Moreover, an implementation that does not support 64 bit integral types on the C side should implement HsInt64 and HsWord64 as a structure. In this case, the bounds HS_INT64_MIN, HS_INT64_MAX, and HS_WORD64_MAX are undefined.

In addition, to the symbols from Table 8.2 and 8.3, the header HsFFI.h must also contain the following prototypes:

void hs_init     (int ⋆argc, char ⋆⋆argv[]);  
void hs_exit     (void);  
void hs_set_argv (int argc, char ⋆argv[]);  
 
void hs_perform_gc (void);  
 
void hs_free_stable_ptr (HsStablePtr sp);  
void hs_free_fun_ptr    (HsFunPtr fp);

These routines are useful for mixed language programs, where the main application is implemented in a foreign language that accesses routines implemented in Haskell. The function hs_init() initialises the Haskell system and provides it with the available command line arguments. Upon return, the arguments solely intended for the Haskell runtime system are removed (i.e., the values that argc and argv point to may have changed). This function must be called during program startup before any Haskell function is invoked; otherwise, the system behaviour is undefined. Conversely, the Haskell system is deinitialised by a call to hs_exit(). Multiple invocations of hs_init() are permitted, provided that they are followed by an equal number of calls to hs_exit() and that the first call to hs_exit() is after the last call to hs_init(). In addition to nested calls to hs_init(), the Haskell system may be de-initialised with hs_exit() and be re-initialised with hs_init() at a later point in time. This ensures that repeated initialisation due to multiple libraries being implemented in Haskell is covered.

The Haskell system will ignore the command line arguments passed to the second and any following calls to hs_init().
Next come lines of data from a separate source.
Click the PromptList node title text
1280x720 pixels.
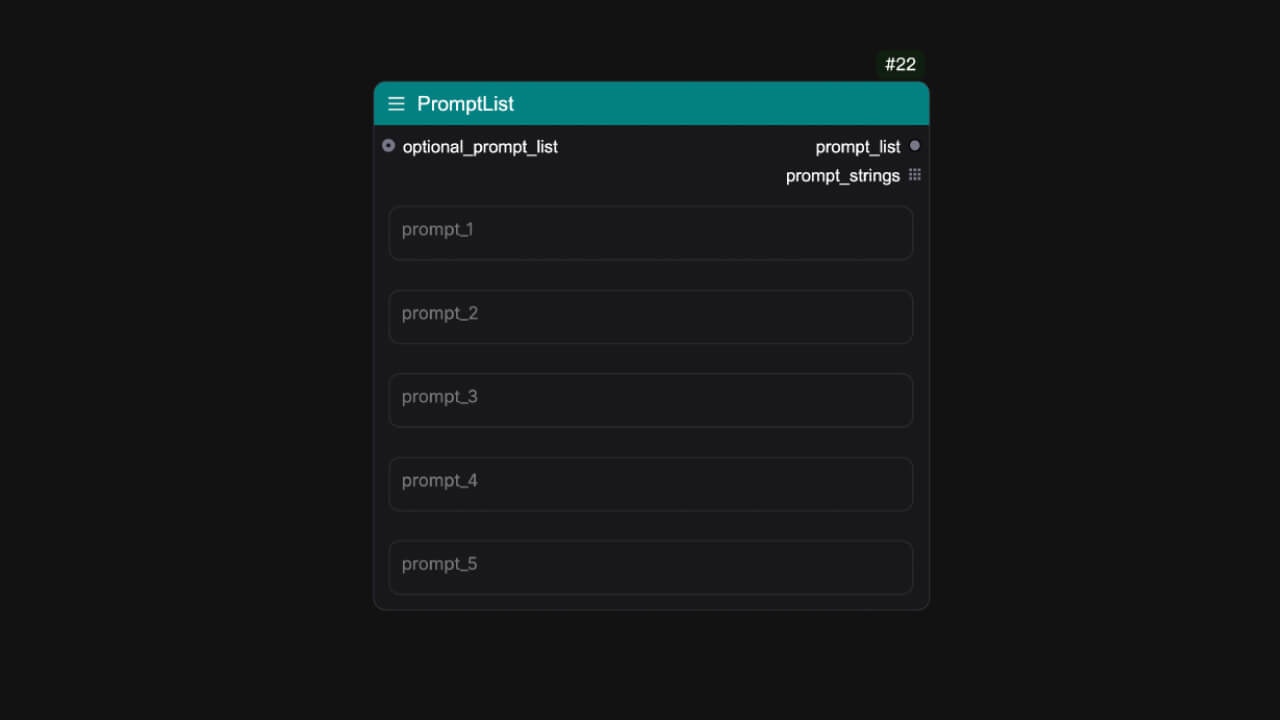pyautogui.click(x=465, y=104)
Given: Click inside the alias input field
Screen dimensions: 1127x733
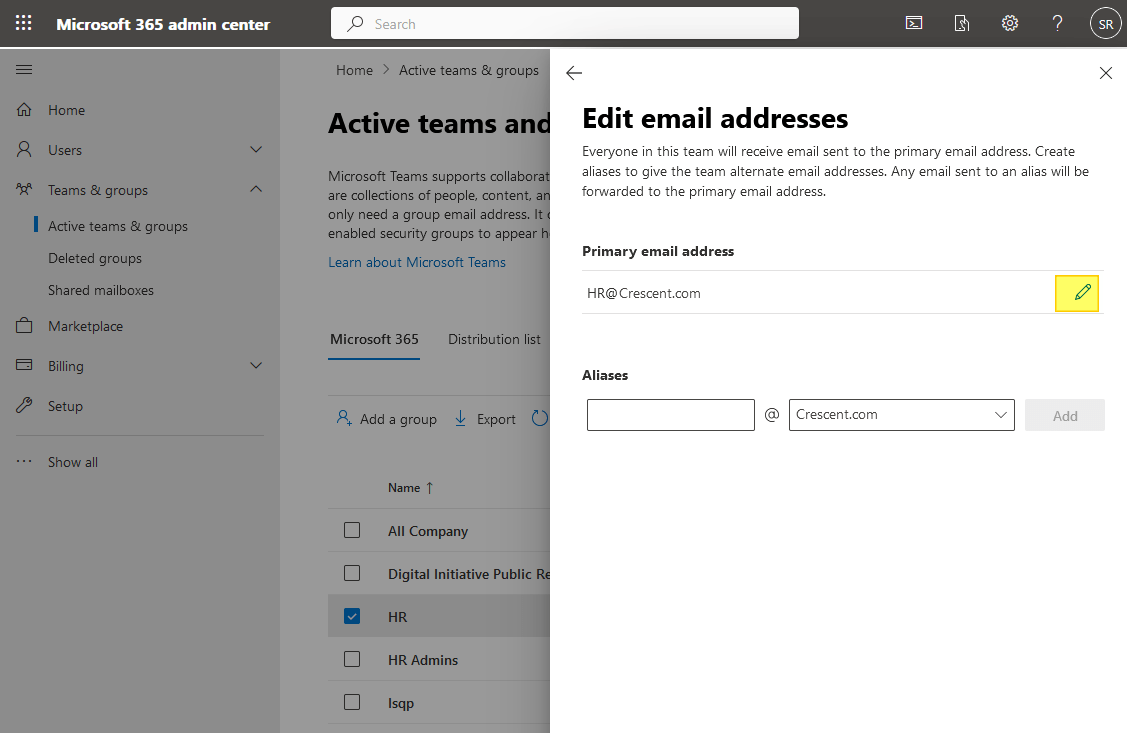Looking at the screenshot, I should [670, 414].
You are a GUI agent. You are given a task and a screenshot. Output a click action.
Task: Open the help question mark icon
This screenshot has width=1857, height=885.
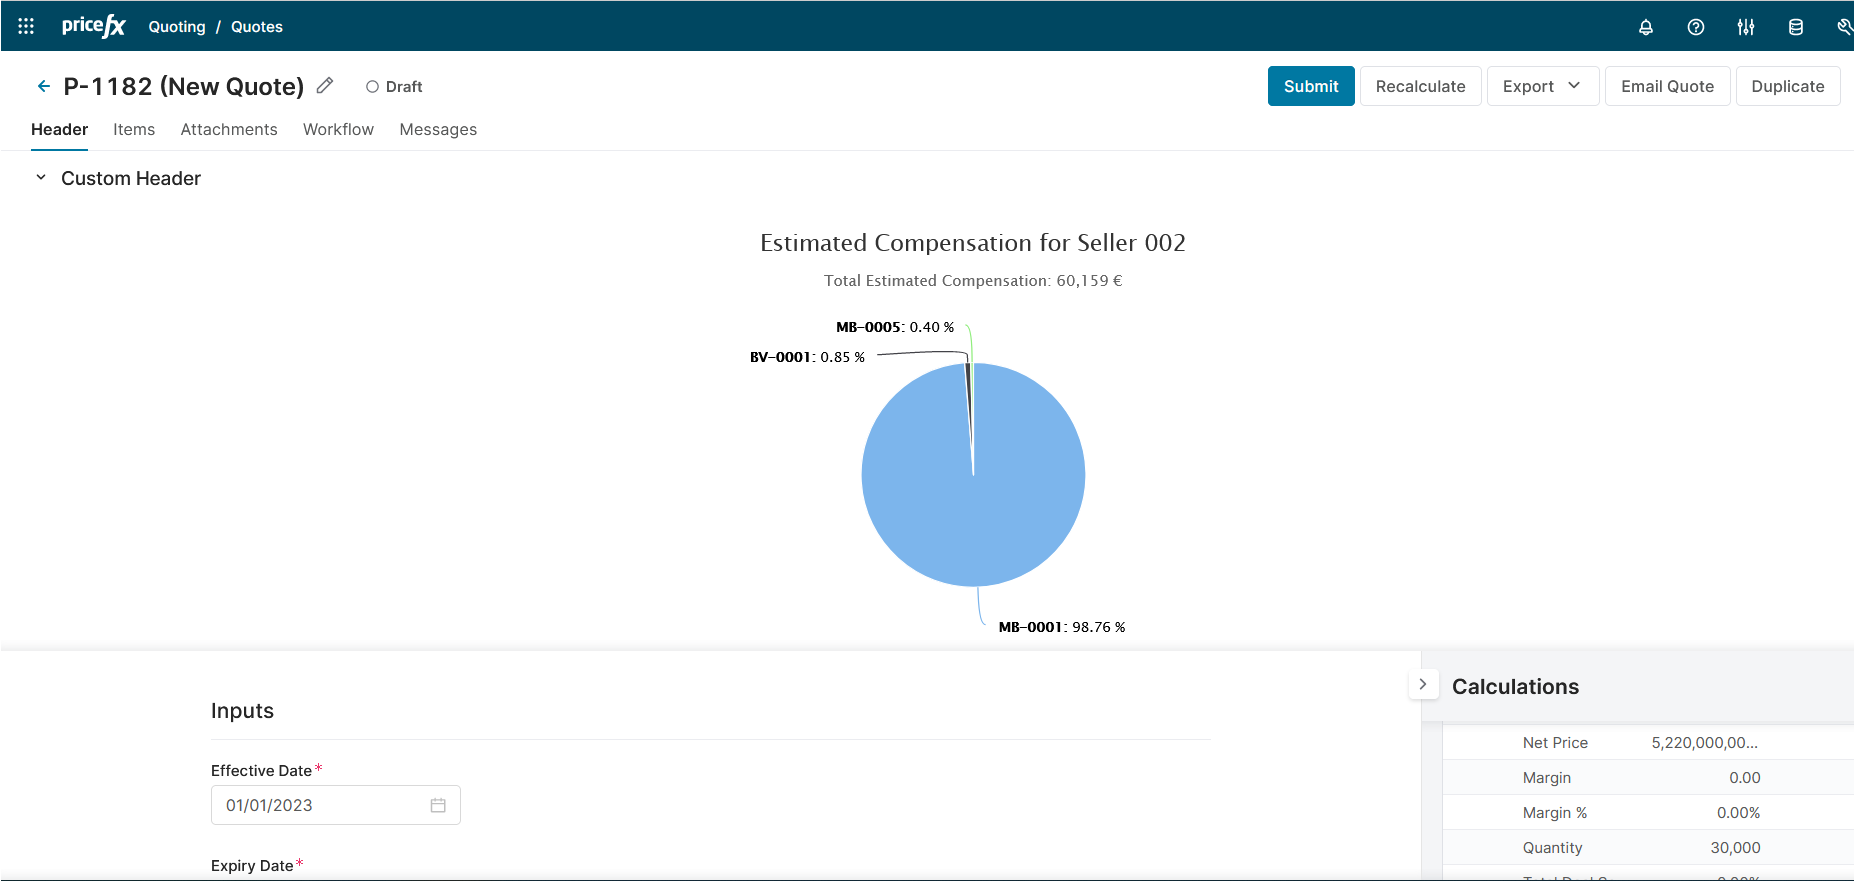(x=1695, y=27)
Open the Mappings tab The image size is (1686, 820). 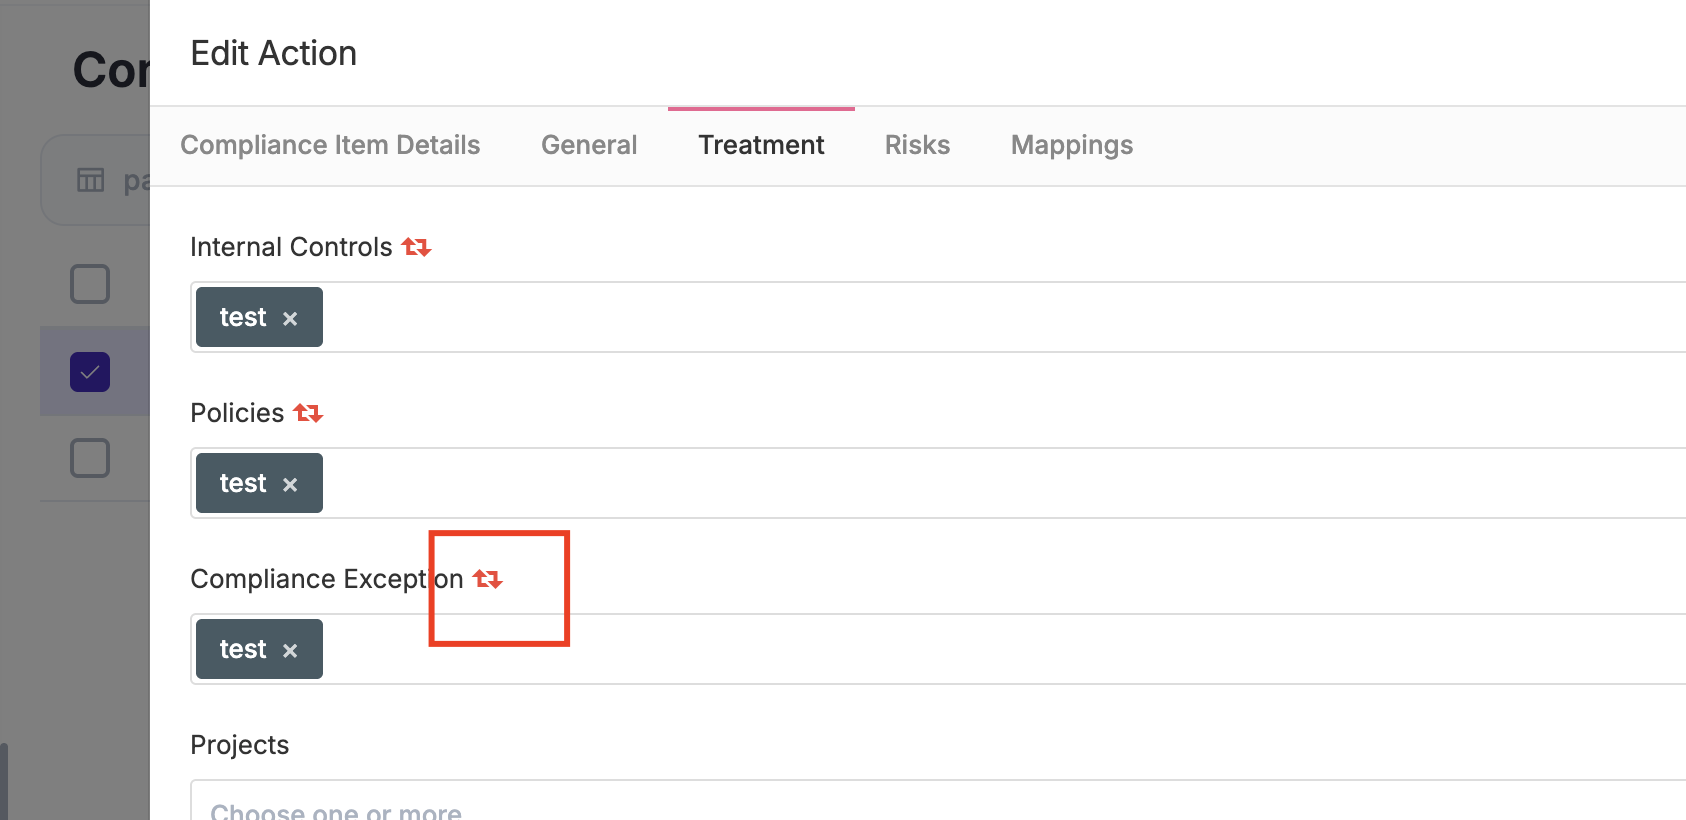click(x=1072, y=145)
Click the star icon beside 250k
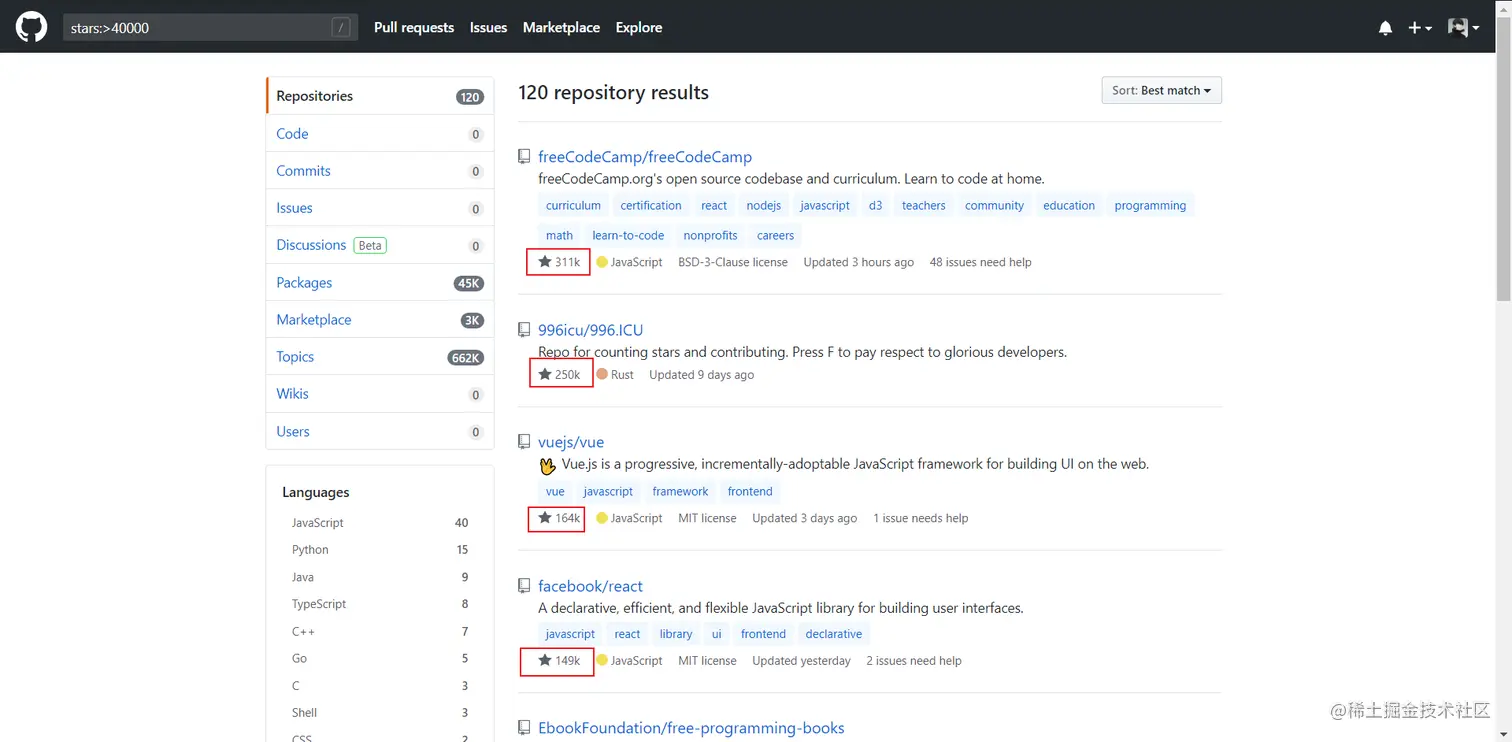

Moreover, hs_init() may be called with NULL for both argc and argv, signalling the absence of command line arguments.

The function hs_set_argv() sets the values returned by the functions getProgName and getArgs of the module System.Environment (Section 39). This function may only be invoked after hs_init(). Moreover, if hs_set_argv() is called at all, this call must precede the first invocation of getProgName and getArgs. Note that the separation of hs_init() and hs_set_argv() is essential in cases where in addition to the Haskell system other libraries that process command line arguments during initialisation are used.

The function hs_perform_gc() advises the Haskell storage manager to perform a garbage collection, where the storage manager makes an effort to releases all unreachable objects. This function must not be invoked from C functions that are imported unsafe into Haskell code nor may it be used from a finalizer.

Finally, hs_free_stable_ptr() and hs_free_fun_ptr() are the C counterparts of the Haskell functions freeStablePtr and freeHaskellFunPtr.